On the eve of Horrible Histories’ car park panto, Horrible Christmas, we talk to Neal Foster, the man behind the live shows’ partners, Birmingham Stage Company
BEEN THERE, DONE THAT
The events that probably gave my career its kick start was persuading famous actors including Dustin Hoffman, Judi Dench, Ian McKellen, Glenn Close and Richard Dreyfuss to let me interview them live on stage in the West End and on Broadway. They did it for nothing so I could put all the money towards staging The Seagull at Birmingham Rep in 1990, which was the springboard to everything that came after.
IT’S WHAT I DO
I’m the actor/manager of Birmingham Stage Company which I created in 1992 and launched from the Old Rep. The company has been a big adventure which has taken us around the UK and to Dubai, Abu Dhabi, Qatar, New Zealand, Hong Kong, Singapore, India, Malta, Syria and New York. We’ve staged more than 100 productions and had a fabulous time along the way. This year has been a little different, though!
I am one of those lucky people who’s been involved in something special almost every year, so it’s hard to narrow it down. Performing in the Concert Hall of Sydney Opera House was spectacular, as is performing in the West End and on Broadway. But I’m just as happy acting at the fabulous theatre in Bridlington Spa if the audience is up for it. It’s all down to the audience in the end – if you find a good one, it doesn’t matter where.
BIGGEST LESSON LEARNED
My father was a great businessman who gave me some advice when I was a teenager.
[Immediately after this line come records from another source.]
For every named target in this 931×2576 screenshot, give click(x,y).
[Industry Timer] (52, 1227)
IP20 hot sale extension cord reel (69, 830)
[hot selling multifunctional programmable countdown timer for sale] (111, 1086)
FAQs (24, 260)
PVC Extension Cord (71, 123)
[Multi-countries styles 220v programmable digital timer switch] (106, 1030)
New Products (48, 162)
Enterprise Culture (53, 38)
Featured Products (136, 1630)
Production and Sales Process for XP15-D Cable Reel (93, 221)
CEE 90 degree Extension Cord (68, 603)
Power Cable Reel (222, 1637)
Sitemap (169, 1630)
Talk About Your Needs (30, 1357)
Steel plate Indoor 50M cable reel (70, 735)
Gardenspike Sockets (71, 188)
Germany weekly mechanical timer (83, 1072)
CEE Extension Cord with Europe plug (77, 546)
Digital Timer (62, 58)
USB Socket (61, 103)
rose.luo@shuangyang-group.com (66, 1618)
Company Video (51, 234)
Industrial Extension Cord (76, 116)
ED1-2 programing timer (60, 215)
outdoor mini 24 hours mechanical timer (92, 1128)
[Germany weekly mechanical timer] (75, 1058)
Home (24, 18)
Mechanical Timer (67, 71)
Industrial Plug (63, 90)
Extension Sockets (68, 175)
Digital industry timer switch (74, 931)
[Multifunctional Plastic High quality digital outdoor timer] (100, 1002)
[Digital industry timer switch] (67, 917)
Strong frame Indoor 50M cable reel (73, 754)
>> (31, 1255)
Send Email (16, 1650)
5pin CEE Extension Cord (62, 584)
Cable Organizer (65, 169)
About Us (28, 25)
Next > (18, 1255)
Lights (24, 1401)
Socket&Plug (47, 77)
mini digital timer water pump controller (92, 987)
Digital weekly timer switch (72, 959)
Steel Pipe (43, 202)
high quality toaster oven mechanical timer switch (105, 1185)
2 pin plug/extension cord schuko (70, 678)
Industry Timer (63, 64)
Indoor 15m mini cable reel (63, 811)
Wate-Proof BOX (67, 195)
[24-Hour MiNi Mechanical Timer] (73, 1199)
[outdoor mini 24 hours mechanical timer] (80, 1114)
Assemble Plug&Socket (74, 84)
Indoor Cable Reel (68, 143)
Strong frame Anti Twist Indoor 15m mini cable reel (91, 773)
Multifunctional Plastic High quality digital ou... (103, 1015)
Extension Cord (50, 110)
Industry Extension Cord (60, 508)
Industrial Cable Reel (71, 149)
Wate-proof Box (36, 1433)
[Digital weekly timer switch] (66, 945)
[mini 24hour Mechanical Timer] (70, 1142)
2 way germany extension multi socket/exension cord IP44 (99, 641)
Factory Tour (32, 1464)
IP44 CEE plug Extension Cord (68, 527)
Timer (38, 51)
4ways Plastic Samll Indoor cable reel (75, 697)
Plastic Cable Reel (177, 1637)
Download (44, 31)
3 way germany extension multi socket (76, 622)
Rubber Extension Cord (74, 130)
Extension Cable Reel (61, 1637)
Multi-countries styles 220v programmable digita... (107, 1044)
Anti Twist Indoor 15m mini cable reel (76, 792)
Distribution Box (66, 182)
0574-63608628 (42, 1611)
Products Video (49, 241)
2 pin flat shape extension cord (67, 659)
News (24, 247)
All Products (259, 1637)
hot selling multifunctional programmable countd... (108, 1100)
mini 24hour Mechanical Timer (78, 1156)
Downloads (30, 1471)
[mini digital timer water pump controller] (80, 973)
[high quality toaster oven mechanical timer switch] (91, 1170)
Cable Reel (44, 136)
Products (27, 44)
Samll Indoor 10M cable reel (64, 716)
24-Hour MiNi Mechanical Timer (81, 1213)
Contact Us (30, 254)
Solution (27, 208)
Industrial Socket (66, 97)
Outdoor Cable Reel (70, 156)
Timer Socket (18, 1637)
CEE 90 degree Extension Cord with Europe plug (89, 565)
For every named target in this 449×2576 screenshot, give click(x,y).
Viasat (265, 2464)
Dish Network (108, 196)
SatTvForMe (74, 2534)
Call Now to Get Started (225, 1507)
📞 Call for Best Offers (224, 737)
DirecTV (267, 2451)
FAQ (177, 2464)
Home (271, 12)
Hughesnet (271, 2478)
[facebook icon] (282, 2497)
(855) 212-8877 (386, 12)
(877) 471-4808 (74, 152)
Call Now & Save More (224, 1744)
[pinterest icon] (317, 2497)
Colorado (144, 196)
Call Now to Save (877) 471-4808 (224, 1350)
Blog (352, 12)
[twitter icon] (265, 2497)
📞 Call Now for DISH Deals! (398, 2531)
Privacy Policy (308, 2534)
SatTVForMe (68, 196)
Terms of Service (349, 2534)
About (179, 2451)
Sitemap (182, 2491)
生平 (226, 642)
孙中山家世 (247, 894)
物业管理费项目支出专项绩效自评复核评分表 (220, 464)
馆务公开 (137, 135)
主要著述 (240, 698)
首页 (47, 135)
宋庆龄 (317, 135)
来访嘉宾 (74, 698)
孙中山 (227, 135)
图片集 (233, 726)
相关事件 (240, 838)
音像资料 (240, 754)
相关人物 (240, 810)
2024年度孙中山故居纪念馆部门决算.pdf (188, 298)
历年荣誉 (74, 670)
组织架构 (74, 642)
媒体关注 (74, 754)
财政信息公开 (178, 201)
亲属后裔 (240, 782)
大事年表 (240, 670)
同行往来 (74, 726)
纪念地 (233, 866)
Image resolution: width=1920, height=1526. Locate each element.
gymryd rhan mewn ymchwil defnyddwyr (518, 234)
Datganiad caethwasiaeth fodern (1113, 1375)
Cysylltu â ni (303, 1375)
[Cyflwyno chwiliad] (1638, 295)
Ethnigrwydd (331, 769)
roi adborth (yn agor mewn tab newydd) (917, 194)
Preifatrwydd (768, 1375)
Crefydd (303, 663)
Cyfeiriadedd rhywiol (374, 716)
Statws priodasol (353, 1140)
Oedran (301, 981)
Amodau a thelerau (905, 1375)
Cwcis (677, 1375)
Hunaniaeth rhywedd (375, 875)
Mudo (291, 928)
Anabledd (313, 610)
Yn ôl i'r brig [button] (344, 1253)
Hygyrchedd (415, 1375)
Never have a business partner, never let someone push you around and never give anyone a second chance. This last one sounded incredibly harsh, so I chose to ignore it, but then found in my professional life that whenever I did give someone a second chance it always came back to bite me. Except once – and I guess it’s those exceptions which make life interesting.
WHAT I LIKE ABOUT BRUM
I was born in Birmingham, so my first impressions are difficult to remember! But my favourite thing is the Old Rep Theatre which provided me with the chance to fulfil all my dreams. It was built by Sir Barry Jackson as the first purpose-built theatre in the country and until 1971 housed Birmingham Repertory Theatre, until they moved to Broad Street. For 20 years it was used by amateur companies until I persuaded the city council to let me move my fledgling company into its walls and we never looked back.
I love reading a newspaper over a gin and tonic. I’m worried that by the time I retire all the newspapers will be online, which I is much less satisfying. I don’t even have a smart phone. I like the real world too much.